An 'unspecified' Use Type

Some members will not want to provide intended use hints. These members can avoid repetition, and ignore intended use hints altogether by using the 'unspecified' collection property:

<doi_data>
	<doi>10.5555/12345678</doi>
    <timestamp>20121025161509</timestamp>
    <resource>
      http://psychoceramics.labs.crossref.org/10.5555-12345678.html
    </resource>
</doi_data>

<!-- … -->
<license_ref applies_to="vor" start_date="2014-02-03">http://www.psychoceramics.org/license_v1.html</license_ref>
<license_ref applies_to="vor" start_date="2015-02-03">http://creativecommons.org/licenses/by/3.0/deed.en_US</license_ref>
<license_ref applies_to="am" start_date="2014-02-03">http://creativecommons.org/licenses/by/3.0/deed.en_US</license_ref>

<collection property="unspecified">
  <resource content_version="vor" content_type="text/xml">
      http://docstore.psychoceramics.org/fulltext/vor/10.5555/12345678.xml
  </resource>
  <resource content_version="vor" content_type="application/pdf">
    http://docstore.psychoceramics.org/fulltext/vor/10.5555/12345678.pdf
  </resource>
  <resource content_version="am" content_type="application/pdf">
    http://docstore.psychoceramics.org/fulltext/am/10.5555/12345678.pdf
  </resource>
</collection>

Open Questions

We have suggested that the following values be used for AAR

  • crawler-based (search engines)
  • text-mining
  • syndication
  • unspecified

Are they enough?

Limitations of Proposed System

The hints provided in CrossRef metadata are just that, hints.
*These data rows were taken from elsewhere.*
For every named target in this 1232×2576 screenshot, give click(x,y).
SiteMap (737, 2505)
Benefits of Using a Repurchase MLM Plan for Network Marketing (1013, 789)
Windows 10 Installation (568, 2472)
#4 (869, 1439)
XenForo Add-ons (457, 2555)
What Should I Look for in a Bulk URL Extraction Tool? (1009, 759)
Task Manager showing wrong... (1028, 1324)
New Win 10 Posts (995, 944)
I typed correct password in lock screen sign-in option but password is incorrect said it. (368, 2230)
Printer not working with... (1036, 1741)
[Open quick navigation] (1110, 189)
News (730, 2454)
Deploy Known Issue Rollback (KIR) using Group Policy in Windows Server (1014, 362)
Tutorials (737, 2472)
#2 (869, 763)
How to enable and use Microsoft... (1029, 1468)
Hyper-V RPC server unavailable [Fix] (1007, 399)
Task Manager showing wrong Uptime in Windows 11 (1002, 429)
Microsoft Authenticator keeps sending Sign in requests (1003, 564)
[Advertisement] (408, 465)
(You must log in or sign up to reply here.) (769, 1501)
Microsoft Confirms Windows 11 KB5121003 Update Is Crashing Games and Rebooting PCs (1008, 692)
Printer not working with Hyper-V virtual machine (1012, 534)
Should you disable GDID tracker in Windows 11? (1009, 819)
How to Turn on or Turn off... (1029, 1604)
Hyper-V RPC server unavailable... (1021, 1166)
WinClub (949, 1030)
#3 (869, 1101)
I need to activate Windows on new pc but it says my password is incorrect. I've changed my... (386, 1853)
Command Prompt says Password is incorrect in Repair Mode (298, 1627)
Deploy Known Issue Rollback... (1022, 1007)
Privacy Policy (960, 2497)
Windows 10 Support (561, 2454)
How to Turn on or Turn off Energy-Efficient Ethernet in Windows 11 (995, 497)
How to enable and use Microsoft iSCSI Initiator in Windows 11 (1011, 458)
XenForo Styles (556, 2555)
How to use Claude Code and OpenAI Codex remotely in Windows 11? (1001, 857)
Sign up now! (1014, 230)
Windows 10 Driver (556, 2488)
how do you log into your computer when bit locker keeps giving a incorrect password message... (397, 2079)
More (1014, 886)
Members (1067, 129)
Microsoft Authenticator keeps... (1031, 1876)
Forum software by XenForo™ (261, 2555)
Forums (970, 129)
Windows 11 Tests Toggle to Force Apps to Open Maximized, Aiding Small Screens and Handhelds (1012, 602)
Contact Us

There is nothing that CrossRef can do to force users to select an particular resource appropriate to their application. Thus, it is still going to be the responsibility of the publisher to check requests and to route them appropriately.

Access Control

Intended use hints do not imply the existence or lack of access control. A publisher may choose to, or choose not to incorporate access control into links intended for text and data mining or content syndication. This follows the same situation for DOI resolution URLs, where some publishers place access control on some article landing pages. The decision to use or not use access control is left to the publisher, and will most likely be made after consideration of content licensing, collection of APCs, journal business model, government policy and participation in various industry-wide initiatives.

Removal of 'tdm' content_version

This proposed system negates the need for a 'tdm' content version. An implementation of this proposal will also remove the 'tdm' option from the content_version resource attribute.